We’ve seen the markets take a breather recently and that is hardly surprising considering the year-to-date rally. Stocks charged out the gate in 2023 as if in a hurry to consign 2022’s annus horribilis to the history bins.
Observing the sharp and abrupt shift in sentiment, BlackRock’s bond chief Rick Rieder has called the surge “extraordinary.” However, Rieder, who handles around $2.4 trillion in assets, is not quite ready to get the bull outfit on just yet.
Given the widespread compression in profit margins, equities are generally “just ok” and that is why Rieder says he would “rather buy income — both debt and equity — I’d rather buy stable income much more so.” Even getting more specific, Reider would plump for companies with “quality income.”

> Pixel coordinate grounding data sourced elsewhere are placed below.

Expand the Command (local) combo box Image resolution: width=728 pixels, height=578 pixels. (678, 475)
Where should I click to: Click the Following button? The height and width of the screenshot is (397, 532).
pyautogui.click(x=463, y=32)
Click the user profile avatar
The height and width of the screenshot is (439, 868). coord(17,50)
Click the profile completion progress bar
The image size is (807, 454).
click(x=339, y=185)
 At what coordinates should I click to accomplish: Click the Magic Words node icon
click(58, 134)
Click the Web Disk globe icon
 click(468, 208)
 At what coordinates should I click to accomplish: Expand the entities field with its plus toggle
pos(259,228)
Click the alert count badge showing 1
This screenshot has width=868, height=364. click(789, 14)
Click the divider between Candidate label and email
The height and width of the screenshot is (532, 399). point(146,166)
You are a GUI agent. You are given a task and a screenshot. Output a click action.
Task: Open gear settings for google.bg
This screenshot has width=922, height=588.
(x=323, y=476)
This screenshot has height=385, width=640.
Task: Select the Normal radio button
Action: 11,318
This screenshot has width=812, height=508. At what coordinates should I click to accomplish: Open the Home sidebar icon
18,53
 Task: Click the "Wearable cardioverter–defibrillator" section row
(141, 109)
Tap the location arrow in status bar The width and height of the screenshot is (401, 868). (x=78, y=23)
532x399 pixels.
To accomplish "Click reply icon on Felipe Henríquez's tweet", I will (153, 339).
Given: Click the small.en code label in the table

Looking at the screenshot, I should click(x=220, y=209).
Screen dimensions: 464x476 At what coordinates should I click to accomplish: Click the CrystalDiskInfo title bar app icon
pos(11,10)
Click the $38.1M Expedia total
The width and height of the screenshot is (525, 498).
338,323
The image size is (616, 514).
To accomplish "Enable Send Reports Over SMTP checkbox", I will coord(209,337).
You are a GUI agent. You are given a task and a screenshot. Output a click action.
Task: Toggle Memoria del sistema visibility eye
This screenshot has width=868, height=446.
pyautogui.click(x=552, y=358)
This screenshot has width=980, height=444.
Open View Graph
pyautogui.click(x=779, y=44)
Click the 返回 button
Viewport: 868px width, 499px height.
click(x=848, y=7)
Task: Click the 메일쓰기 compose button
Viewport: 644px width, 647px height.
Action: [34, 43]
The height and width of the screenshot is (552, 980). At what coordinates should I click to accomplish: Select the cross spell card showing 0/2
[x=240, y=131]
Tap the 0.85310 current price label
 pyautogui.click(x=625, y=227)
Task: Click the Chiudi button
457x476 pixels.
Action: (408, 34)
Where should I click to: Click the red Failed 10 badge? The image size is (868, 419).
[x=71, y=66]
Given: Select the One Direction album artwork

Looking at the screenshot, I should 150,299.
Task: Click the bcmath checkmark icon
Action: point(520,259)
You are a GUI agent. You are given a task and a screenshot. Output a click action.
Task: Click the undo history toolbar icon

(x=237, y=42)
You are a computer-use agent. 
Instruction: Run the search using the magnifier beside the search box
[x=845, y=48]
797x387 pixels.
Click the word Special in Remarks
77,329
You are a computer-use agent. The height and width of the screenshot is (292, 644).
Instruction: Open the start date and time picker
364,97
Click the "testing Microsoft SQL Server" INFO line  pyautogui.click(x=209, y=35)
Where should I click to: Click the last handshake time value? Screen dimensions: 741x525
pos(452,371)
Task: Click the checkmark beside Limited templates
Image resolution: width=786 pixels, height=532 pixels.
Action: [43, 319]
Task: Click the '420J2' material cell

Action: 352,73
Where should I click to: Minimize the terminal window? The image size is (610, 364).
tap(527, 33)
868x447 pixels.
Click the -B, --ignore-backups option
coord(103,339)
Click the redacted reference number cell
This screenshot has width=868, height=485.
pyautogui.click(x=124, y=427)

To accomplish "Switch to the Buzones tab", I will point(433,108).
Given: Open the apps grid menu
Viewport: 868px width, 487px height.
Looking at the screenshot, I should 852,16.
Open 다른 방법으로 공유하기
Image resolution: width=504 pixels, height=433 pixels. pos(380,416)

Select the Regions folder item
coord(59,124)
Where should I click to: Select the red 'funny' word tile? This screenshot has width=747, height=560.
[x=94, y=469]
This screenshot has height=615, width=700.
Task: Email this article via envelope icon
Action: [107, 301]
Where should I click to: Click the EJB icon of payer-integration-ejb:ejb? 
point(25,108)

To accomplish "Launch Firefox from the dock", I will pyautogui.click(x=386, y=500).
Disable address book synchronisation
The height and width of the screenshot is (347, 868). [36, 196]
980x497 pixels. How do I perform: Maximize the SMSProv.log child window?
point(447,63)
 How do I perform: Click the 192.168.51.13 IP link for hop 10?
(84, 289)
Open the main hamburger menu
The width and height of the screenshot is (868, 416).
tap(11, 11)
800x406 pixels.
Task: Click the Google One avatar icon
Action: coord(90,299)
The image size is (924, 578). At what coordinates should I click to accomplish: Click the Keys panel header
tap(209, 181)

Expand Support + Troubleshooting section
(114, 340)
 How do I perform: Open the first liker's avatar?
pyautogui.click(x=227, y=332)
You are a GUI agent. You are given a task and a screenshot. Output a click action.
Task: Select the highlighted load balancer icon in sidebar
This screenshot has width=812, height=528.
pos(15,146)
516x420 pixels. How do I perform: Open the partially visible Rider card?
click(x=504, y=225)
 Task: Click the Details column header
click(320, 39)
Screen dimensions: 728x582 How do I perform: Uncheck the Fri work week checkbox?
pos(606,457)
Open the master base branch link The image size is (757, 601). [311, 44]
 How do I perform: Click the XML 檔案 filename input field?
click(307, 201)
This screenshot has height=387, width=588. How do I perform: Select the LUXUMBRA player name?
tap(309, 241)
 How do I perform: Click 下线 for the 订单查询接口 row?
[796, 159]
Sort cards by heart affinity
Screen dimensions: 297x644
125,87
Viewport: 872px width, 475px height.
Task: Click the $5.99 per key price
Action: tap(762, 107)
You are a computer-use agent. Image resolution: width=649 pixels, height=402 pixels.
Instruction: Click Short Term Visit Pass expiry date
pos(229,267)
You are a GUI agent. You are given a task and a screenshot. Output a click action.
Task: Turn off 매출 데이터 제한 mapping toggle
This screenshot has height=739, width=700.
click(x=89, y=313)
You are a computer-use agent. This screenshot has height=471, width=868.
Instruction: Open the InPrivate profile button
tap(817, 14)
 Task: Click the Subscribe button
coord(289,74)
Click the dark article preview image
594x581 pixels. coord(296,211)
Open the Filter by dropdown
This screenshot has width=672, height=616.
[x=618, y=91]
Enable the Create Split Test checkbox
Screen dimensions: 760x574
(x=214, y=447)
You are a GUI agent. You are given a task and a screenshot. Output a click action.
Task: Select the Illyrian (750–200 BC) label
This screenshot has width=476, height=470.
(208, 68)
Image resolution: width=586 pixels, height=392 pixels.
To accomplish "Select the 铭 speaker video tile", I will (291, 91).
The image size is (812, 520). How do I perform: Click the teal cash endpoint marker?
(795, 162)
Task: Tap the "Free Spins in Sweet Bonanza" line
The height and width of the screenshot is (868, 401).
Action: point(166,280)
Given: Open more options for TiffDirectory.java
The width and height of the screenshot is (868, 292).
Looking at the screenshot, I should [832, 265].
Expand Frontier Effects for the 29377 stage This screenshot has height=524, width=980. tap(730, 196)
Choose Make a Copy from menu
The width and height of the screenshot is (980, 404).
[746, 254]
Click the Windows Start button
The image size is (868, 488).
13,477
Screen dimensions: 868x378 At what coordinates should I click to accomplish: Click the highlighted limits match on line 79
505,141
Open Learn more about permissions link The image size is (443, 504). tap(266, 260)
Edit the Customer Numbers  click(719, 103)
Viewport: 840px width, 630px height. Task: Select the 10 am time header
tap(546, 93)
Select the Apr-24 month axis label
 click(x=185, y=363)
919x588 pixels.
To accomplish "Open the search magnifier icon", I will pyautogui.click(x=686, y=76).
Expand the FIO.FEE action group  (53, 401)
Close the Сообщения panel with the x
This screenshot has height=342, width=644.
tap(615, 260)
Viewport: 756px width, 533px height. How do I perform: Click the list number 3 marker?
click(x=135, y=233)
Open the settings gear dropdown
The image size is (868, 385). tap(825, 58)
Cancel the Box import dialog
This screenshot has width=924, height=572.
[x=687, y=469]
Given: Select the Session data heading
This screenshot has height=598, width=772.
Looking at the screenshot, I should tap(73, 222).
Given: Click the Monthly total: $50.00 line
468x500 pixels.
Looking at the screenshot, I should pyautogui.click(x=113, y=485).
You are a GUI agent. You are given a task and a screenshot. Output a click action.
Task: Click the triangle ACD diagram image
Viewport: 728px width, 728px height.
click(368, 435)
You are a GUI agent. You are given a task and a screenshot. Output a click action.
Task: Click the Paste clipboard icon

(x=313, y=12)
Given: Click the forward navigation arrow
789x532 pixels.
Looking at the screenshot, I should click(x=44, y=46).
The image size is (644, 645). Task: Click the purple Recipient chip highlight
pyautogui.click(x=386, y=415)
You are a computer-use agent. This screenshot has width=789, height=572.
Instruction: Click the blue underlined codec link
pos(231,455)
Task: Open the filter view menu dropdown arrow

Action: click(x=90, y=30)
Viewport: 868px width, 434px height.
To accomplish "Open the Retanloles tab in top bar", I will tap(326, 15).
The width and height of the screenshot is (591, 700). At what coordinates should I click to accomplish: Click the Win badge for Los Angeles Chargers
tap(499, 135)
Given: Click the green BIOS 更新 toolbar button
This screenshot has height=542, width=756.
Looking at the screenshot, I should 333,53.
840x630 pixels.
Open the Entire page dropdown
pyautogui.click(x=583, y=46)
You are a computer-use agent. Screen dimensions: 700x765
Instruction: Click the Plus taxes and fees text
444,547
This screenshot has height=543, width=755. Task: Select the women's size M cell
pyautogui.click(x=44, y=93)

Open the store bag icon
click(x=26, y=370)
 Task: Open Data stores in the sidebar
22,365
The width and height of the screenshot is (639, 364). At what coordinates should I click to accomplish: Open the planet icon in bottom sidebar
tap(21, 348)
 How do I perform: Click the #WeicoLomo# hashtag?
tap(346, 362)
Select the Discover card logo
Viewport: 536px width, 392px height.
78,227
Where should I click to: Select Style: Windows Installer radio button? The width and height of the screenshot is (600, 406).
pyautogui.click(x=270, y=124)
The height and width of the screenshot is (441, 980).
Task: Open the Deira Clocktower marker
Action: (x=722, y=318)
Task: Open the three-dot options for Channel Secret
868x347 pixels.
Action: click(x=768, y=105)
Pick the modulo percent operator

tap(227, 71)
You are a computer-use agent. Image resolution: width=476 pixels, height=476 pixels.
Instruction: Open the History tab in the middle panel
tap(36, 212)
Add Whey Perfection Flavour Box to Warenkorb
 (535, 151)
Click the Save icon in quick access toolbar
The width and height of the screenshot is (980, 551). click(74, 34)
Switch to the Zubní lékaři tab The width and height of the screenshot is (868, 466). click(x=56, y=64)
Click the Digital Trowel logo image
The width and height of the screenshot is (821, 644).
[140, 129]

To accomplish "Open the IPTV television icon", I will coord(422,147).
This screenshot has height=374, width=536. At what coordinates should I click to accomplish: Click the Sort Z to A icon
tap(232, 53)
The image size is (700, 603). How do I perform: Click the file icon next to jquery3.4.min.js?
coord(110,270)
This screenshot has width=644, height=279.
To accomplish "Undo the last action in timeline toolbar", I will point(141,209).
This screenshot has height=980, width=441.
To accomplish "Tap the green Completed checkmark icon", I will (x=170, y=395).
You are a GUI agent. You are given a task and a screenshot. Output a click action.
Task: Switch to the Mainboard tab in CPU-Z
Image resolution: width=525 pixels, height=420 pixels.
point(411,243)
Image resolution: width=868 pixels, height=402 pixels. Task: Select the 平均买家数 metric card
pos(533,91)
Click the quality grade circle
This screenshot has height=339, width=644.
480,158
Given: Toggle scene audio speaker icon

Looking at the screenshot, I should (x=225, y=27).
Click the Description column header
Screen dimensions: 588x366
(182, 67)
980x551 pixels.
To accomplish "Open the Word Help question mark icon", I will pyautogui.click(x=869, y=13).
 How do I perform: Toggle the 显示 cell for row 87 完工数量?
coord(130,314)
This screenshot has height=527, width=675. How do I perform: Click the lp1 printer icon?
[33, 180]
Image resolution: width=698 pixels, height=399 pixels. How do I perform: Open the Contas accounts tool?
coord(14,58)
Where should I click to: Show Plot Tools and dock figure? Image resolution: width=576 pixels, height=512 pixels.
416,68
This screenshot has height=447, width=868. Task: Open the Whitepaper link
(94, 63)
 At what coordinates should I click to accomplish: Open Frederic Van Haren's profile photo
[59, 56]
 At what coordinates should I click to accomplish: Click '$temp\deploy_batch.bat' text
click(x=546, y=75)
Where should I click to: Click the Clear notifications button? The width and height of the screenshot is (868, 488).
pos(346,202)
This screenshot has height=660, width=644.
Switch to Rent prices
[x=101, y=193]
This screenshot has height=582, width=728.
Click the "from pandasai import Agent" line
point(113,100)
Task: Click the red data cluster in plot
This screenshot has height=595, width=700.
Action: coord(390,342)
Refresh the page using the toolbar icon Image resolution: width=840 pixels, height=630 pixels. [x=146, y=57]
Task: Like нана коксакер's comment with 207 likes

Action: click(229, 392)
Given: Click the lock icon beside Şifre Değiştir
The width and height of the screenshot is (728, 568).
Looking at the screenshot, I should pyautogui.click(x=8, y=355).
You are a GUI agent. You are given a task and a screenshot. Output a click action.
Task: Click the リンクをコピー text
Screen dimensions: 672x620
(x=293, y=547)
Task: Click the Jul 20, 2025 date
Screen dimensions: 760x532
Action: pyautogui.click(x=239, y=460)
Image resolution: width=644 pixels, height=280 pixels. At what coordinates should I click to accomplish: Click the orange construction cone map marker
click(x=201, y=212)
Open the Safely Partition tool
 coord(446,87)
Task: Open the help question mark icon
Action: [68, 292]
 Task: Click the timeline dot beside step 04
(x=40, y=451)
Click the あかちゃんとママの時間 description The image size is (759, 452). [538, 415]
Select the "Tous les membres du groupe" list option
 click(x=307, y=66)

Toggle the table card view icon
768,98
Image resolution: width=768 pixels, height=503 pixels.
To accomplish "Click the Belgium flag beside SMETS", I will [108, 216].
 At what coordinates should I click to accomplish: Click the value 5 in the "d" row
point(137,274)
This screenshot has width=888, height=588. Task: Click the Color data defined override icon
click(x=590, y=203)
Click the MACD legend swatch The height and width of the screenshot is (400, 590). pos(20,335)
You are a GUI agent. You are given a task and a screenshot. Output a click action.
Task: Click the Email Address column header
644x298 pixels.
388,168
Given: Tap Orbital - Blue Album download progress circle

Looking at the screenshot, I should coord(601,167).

That’s just not BlackRock talk. Walking the walk, the investment giant has more than a 7% stake in two names that offer just that; stocks showing a strong profitability profile, making them ideal names to own whatever the macro backdrop. We’ve opened the TipRanks database to also see how these names fare amongst the Street’s stock experts. Here’s the lowdown.
Liberty Energy Inc. (LBRT)
Stocks got slammed in 2022, that is already well-established, but not all got beaten to a pulp. The energy sector was one of the few to make hay and you can add Liberty Oilfield Services to the list of stocks that outperformed – the shares gained 65% over the course of the year.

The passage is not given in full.